Exercise: Write out the data exactly, keeping every line.

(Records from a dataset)
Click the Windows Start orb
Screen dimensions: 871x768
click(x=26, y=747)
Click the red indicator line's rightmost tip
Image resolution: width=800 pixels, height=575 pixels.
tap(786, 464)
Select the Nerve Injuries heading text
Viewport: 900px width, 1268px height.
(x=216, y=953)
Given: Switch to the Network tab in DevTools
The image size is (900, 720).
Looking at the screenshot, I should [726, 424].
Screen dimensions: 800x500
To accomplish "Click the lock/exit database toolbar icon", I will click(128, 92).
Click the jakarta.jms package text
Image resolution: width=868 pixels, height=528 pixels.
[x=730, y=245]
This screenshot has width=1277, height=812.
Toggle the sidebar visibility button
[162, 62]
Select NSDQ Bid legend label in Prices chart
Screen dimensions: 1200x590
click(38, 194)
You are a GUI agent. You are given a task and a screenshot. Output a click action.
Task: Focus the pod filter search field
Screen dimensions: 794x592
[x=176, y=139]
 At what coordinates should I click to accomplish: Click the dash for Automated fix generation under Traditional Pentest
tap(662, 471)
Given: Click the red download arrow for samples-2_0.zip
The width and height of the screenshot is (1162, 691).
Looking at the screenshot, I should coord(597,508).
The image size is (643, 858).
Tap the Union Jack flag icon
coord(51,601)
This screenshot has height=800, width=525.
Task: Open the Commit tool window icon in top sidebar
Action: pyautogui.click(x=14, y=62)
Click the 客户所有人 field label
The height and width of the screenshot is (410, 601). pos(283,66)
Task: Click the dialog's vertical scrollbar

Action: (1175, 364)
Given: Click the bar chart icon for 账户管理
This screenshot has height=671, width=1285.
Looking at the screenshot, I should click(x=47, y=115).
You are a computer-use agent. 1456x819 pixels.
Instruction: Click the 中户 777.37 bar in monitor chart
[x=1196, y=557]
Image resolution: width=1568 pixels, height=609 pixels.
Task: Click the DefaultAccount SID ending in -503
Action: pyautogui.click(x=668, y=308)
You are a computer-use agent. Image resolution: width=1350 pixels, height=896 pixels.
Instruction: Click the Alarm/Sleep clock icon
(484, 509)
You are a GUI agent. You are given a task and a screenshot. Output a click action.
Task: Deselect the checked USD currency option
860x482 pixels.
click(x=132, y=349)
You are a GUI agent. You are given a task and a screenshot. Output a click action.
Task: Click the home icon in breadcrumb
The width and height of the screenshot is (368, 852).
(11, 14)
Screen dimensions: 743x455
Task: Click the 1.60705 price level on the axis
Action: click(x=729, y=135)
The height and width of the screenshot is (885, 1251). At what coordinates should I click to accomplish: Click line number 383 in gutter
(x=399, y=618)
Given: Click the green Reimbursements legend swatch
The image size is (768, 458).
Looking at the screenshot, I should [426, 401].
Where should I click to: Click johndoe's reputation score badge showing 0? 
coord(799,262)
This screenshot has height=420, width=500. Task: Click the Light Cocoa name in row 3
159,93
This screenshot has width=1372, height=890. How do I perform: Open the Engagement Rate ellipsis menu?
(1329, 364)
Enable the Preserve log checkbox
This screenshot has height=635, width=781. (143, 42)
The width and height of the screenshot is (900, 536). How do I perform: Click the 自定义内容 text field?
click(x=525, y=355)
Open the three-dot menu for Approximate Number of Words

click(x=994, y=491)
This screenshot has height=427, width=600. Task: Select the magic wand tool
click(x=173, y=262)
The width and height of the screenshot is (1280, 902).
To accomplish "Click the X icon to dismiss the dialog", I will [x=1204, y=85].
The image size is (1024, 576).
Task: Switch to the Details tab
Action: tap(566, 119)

Completed exercise:
Click the Windows Start orb
Screen dimensions: 871x768
click(x=26, y=747)
Click the red indicator line's rightmost tip
Image resolution: width=800 pixels, height=575 pixels.
tap(786, 464)
Select the Nerve Injuries heading text
Viewport: 900px width, 1268px height.
(x=216, y=953)
Given: Switch to the Network tab in DevTools
The image size is (900, 720).
Looking at the screenshot, I should [726, 424].
Screen dimensions: 800x500
To accomplish "Click the lock/exit database toolbar icon", I will click(128, 92).
Click the jakarta.jms package text
Image resolution: width=868 pixels, height=528 pixels.
[x=730, y=245]
This screenshot has width=1277, height=812.
Toggle the sidebar visibility button
[162, 62]
Select NSDQ Bid legend label in Prices chart
Screen dimensions: 1200x590
click(38, 194)
You are a GUI agent. You are given a task and a screenshot. Output a click action.
Task: Focus the pod filter search field
Screen dimensions: 794x592
[x=176, y=139]
 At what coordinates should I click to accomplish: Click the dash for Automated fix generation under Traditional Pentest
tap(662, 471)
Given: Click the red download arrow for samples-2_0.zip
The width and height of the screenshot is (1162, 691).
Looking at the screenshot, I should coord(597,508).
The image size is (643, 858).
Tap the Union Jack flag icon
coord(51,601)
This screenshot has height=800, width=525.
Task: Open the Commit tool window icon in top sidebar
Action: pyautogui.click(x=14, y=62)
Click the 客户所有人 field label
The height and width of the screenshot is (410, 601). pos(283,66)
Task: Click the dialog's vertical scrollbar

Action: (1175, 364)
Given: Click the bar chart icon for 账户管理
This screenshot has height=671, width=1285.
Looking at the screenshot, I should click(x=47, y=115).
You are a computer-use agent. 1456x819 pixels.
Instruction: Click the 中户 777.37 bar in monitor chart
[x=1196, y=557]
Image resolution: width=1568 pixels, height=609 pixels.
Task: Click the DefaultAccount SID ending in -503
Action: pyautogui.click(x=668, y=308)
You are a computer-use agent. Image resolution: width=1350 pixels, height=896 pixels.
Instruction: Click the Alarm/Sleep clock icon
(484, 509)
You are a GUI agent. You are given a task and a screenshot. Output a click action.
Task: Deselect the checked USD currency option
860x482 pixels.
click(x=132, y=349)
You are a GUI agent. You are given a task and a screenshot. Output a click action.
Task: Click the home icon in breadcrumb
The width and height of the screenshot is (368, 852).
(11, 14)
Screen dimensions: 743x455
Task: Click the 1.60705 price level on the axis
Action: click(x=729, y=135)
The height and width of the screenshot is (885, 1251). At what coordinates should I click to accomplish: Click line number 383 in gutter
(x=399, y=618)
Given: Click the green Reimbursements legend swatch
The image size is (768, 458).
Looking at the screenshot, I should [426, 401].
Where should I click to: Click johndoe's reputation score badge showing 0? 
coord(799,262)
This screenshot has height=420, width=500. Task: Click the Light Cocoa name in row 3
159,93
This screenshot has width=1372, height=890. How do I perform: Open the Engagement Rate ellipsis menu?
(1329, 364)
Enable the Preserve log checkbox
This screenshot has height=635, width=781. (143, 42)
The width and height of the screenshot is (900, 536). How do I perform: Click the 自定义内容 text field?
click(x=525, y=355)
Open the three-dot menu for Approximate Number of Words

click(x=994, y=491)
This screenshot has height=427, width=600. Task: Select the magic wand tool
click(x=173, y=262)
The width and height of the screenshot is (1280, 902).
To accomplish "Click the X icon to dismiss the dialog", I will [x=1204, y=85].
The image size is (1024, 576).
Task: Switch to the Details tab
Action: tap(566, 119)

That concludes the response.